Hypophosphorylation of rpS6 in IE brain. (a) Example of rp S6 labeling (Ser235/236 and Ser 240/241) from fields taken in the layers V/VI of the visual cortex of P12 SC and IE rats. Calibration bar: 100 µm. (b) Quantitative analysis of rp S6 immunofluorescence intensity in the visual cortex of P12 animals. SC animals showed higher rpS6 expression in comparison to IE animals both for the site Ser235/236 and for the site Ser240/244 (SC P12, n = 5; IE P12, n = 5, Two way ANOVA, post-hoc Holm-Sidak method, p < 0.05). (c) At P21 rp S6 expression did not differ between SC and IE animals (SC P21, n = 5; IE P21, n = 6; p = 0.48).

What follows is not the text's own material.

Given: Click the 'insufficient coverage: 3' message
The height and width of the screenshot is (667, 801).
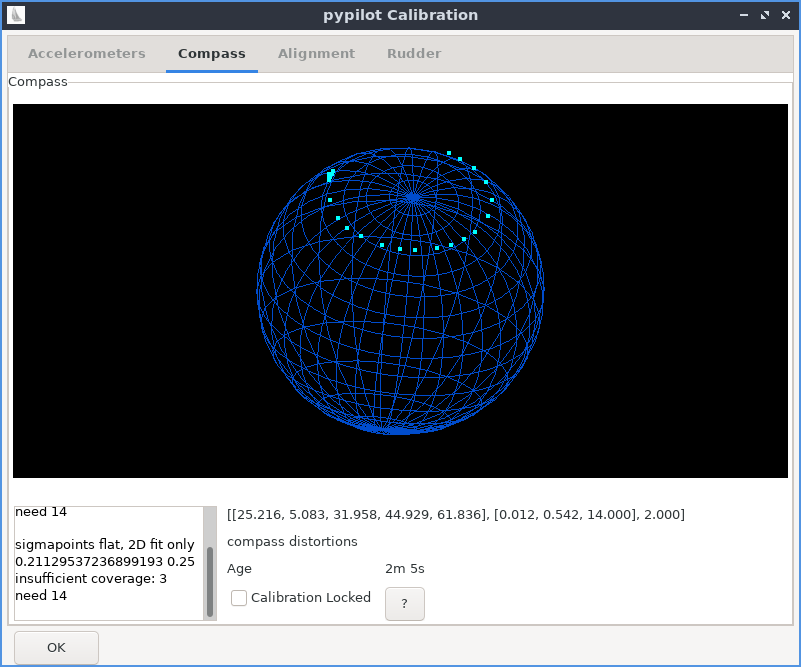Looking at the screenshot, I should [91, 578].
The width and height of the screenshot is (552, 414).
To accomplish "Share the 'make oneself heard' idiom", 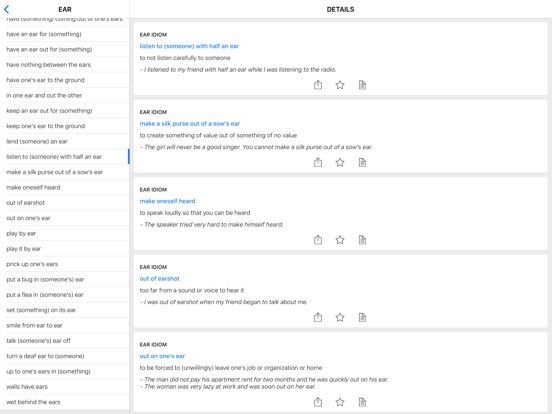I will [x=318, y=240].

Histograms represent average values ± SEM. *p < 0.05.

Figure 8

Decreased IGF-I concentration in the maternal milk and in pup serum. (a) RIA determination of IGF-I concentration in the milk of SC and IE dams. T-test revealed a difference at P9 (SC, n = 8; IE, n = 7; p < 0.05), but not at P3 (p  =  0.105) between SC and IE animals. (b) IGF-I levels in the serum of SC and IE pups at P12. T-test revealed a significant difference between SC and IE animals (SC, n = 9; IE, n = 9; p < 0.05). Histograms represent average values ± SEM. *p < 0.05.